• Problem statement: Please pick up the post below on tuning Essbase data loads and carry it on from its last sentence.

[begin Page text]

Wednesday, May 20, 2009

Hyperion Essbase: Why Bother to Tune?

Issue

Recently a customer logged an SR. The issue was that a data load that in Production on 32-bit Essbase takes 20 minutes, and the same data load to the same outline using the same configuration parameters on a 64-bit version of Essbase takes nearly 5 hours to complete. “Holy batch windows Batman!”

Robin and I began our investigation by loading the data on our own 32 bit Essbase version - to see what we could see, as it were. The load completed in about ~4900 seconds.


Discussion
As I monitored the database statistics using esscmd, I noticed fragmentation statistics. The data was not sorted. (Not sorted?!? Good grief! Robin and I hadn’t seen that in a decade). When we performed a load with sorted data it completed in ~900 seconds. Repeating the customer’s load procedures, we noticed that data loaded efficiently up to approximately ~70,000 blocks but bogged down considerably from that point until all ~350,000 blocks were created.

When I mentioned fragmentation/sorting to the customer it was clear from his initial response to me that he was not entirely aware of the relation between sorting data and loading data to a BSO cube. Rather, he stated that he did not really care whether the load was optimal because a 20‑minute data load time fits easily within his batch window. Given that my test results did not speak to the issue of 64-bit load times, we agreed to convene the next workday, online, to examine the issue together.

[end Page text]
[begin Entries supplied]

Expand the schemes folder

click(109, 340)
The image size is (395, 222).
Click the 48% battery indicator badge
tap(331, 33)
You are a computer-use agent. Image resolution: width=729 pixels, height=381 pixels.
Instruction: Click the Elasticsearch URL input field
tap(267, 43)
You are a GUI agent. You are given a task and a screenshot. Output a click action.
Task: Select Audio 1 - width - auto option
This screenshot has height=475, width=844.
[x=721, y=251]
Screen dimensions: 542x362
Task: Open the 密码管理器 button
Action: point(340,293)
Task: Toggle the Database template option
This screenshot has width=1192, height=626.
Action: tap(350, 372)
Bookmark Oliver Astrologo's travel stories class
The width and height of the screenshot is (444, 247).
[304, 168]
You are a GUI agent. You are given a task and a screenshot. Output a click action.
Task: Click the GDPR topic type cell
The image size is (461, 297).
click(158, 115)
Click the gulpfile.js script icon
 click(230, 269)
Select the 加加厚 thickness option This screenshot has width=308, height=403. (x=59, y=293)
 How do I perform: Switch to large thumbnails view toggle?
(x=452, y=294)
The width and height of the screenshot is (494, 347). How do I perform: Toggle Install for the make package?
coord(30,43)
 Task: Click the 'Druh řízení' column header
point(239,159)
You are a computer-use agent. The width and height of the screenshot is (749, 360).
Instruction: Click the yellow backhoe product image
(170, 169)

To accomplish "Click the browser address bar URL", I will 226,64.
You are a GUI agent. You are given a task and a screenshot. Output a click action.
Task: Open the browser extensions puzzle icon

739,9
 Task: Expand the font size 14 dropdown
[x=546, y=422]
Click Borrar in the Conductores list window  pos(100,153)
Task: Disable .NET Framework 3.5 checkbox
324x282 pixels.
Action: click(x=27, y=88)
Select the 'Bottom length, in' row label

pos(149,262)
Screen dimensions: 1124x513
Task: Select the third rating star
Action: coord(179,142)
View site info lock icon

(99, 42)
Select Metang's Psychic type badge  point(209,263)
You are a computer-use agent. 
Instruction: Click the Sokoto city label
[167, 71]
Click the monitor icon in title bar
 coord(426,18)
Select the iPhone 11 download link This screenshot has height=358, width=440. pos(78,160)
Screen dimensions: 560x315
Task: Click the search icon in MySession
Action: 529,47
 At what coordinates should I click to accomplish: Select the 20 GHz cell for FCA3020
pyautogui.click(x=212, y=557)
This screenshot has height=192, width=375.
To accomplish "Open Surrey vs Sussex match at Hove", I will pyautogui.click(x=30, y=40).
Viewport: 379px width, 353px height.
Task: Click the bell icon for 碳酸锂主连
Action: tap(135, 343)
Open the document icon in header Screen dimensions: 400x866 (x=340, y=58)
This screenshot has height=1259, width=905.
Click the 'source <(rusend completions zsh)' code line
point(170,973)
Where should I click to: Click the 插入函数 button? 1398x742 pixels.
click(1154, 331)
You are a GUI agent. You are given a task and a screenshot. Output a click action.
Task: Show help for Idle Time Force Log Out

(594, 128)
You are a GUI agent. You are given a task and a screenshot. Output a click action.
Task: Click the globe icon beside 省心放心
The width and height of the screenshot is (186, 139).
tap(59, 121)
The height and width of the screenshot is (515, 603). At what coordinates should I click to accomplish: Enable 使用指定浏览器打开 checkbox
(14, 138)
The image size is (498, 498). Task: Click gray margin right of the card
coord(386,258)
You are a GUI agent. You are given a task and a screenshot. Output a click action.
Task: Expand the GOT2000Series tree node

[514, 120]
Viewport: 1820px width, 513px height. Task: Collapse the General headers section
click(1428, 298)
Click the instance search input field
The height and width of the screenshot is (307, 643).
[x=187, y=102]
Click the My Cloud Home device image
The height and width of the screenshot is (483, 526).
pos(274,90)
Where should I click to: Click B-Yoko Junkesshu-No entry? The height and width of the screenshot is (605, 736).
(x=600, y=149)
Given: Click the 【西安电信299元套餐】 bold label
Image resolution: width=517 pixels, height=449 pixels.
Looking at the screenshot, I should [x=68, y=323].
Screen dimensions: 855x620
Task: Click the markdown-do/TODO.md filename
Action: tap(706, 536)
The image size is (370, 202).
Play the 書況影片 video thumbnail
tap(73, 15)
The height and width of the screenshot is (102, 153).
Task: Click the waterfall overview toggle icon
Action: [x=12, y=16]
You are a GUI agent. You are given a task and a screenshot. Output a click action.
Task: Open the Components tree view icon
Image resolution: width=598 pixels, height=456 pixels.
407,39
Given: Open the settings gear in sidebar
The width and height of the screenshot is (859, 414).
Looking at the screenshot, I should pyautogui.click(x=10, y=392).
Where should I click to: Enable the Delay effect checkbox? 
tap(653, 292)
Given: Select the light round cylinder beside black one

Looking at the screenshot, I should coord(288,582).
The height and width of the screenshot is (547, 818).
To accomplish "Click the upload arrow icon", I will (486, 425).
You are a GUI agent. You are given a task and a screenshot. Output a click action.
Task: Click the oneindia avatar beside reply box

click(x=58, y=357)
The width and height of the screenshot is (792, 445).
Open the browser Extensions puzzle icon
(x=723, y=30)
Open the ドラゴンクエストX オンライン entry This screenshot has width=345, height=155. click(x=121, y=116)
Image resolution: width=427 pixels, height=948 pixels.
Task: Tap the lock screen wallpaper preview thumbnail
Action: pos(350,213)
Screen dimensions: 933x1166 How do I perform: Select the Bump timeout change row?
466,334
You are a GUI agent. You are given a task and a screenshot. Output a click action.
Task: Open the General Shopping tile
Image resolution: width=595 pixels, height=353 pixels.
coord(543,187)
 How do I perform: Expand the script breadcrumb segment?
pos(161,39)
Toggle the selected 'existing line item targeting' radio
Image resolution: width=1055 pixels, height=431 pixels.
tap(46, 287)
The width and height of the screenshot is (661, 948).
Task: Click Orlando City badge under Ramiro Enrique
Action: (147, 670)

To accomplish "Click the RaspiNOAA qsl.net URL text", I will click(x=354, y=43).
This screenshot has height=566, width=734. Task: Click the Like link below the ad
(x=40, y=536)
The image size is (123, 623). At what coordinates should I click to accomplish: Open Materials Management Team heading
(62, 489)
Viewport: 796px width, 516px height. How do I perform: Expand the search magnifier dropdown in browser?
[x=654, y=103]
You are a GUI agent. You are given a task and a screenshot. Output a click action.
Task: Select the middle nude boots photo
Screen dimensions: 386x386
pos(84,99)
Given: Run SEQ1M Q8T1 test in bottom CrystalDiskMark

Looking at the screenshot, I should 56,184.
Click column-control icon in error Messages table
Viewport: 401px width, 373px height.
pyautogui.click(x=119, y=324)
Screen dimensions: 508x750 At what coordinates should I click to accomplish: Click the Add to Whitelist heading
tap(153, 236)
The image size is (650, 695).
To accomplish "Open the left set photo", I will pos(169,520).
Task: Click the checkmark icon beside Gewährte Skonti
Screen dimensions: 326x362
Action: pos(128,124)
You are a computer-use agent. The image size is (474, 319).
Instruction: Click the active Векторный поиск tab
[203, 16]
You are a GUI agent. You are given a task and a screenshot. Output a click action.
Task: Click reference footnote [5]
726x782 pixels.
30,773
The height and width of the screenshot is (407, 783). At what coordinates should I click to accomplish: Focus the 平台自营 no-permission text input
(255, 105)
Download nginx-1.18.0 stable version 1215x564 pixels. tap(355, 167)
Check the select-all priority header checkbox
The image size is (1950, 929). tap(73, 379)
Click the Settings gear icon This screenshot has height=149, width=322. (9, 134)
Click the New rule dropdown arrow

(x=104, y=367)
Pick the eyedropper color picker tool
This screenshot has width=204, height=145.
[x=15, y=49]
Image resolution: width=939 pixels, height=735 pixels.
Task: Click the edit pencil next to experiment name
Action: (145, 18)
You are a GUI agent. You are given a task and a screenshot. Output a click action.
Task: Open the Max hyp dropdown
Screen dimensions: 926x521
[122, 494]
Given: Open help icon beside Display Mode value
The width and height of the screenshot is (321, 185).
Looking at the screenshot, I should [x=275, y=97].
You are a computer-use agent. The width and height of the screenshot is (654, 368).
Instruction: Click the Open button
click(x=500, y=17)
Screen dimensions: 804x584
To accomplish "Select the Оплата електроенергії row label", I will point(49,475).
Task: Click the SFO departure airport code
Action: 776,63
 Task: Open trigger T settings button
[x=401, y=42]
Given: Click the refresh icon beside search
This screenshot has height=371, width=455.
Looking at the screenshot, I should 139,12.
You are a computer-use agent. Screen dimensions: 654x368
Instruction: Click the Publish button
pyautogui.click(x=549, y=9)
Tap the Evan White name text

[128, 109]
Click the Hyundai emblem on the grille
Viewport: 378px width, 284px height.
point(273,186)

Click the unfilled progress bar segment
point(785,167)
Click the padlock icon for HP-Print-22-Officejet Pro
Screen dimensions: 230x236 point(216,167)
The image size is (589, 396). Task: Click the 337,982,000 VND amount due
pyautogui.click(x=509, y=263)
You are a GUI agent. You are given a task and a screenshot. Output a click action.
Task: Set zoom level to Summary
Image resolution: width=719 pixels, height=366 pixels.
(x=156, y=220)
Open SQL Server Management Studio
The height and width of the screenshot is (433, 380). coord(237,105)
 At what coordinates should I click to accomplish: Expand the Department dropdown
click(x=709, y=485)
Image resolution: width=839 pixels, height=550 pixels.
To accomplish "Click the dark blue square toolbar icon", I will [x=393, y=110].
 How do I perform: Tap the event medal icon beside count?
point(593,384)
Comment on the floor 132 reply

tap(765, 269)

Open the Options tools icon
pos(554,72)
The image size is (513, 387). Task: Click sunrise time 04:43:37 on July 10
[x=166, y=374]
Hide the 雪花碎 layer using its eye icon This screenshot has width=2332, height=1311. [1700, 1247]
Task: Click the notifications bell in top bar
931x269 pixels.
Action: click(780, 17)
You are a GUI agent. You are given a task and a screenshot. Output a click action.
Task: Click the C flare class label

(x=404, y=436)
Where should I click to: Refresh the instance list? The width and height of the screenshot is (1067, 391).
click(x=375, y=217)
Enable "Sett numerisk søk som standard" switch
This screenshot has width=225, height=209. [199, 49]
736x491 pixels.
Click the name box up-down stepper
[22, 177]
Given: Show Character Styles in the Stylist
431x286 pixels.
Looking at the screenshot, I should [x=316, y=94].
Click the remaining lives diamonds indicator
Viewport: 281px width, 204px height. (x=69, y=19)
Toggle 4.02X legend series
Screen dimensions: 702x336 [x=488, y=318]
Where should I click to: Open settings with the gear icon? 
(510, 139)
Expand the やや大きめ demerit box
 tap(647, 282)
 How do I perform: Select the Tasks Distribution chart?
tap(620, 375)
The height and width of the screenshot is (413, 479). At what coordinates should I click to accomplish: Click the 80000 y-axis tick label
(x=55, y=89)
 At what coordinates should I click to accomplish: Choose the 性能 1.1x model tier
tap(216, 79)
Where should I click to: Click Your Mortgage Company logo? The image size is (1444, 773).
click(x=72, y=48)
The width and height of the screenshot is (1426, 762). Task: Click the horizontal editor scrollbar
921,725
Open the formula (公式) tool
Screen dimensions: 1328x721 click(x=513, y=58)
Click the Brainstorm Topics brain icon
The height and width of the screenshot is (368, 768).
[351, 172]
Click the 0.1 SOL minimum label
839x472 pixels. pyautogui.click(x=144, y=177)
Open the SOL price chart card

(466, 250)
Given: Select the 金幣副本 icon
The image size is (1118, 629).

[end Entries supplied]

• Exercise result:
After we confirmed every setting between the two cubes environments were identical, we initiated a load on the 64-bit server. We killed the data load after it was clear that it had bogged down, and began to crawl. It would have been more eventful to sit and watch the grass grow. Since watching Windows performance monitor is even more fun than watching grass grow, we opened up a session there - to see what we could see.

CPU activity was down at that grass growing pace. When we investigated further we noticed there was a disk bottleneck by observing the average disk queue metric. After the initial (~70K)data blocks were created, the queue dramatically increased per the image below.

Compare the above chart to the queue that is created during the sorted data load:

Checking the commit level (default 3000) caused me to experience internally the sound of a fingernail scratching across a blackboard. The reason that this was bothering me is that the negative impact of unsorted data was being exacerbated by the commit level. Together for this customer, they caused some sort of code issue to rear an ugly head in the 64‑bit version.

Say what? Here is what I think is happening.


Cause Isolated?
As blocks are being created and handed over to the Windows OS to be written, new data is being read from the source files. That the data is not sorted means that Essbase may have to fetch data already sent to disk in order to update that block with new (unsorted) input data.

What happens when the block fetch request is in fact still in the next batch of 3000 blocks waiting to be committed? I think that Windows will need to commit the block to disk before it can respond to the fetch request. In the meantime, the data load has stopped, and the CPUs are sitting around, probably having a smoke.

I don’t think it takes a rocket scientist to speculate that this situation creates a disk I/O nightmare that eventually impacts CPU utilization. The unacceptable disk queue is ultimately the result of not sorting the source data.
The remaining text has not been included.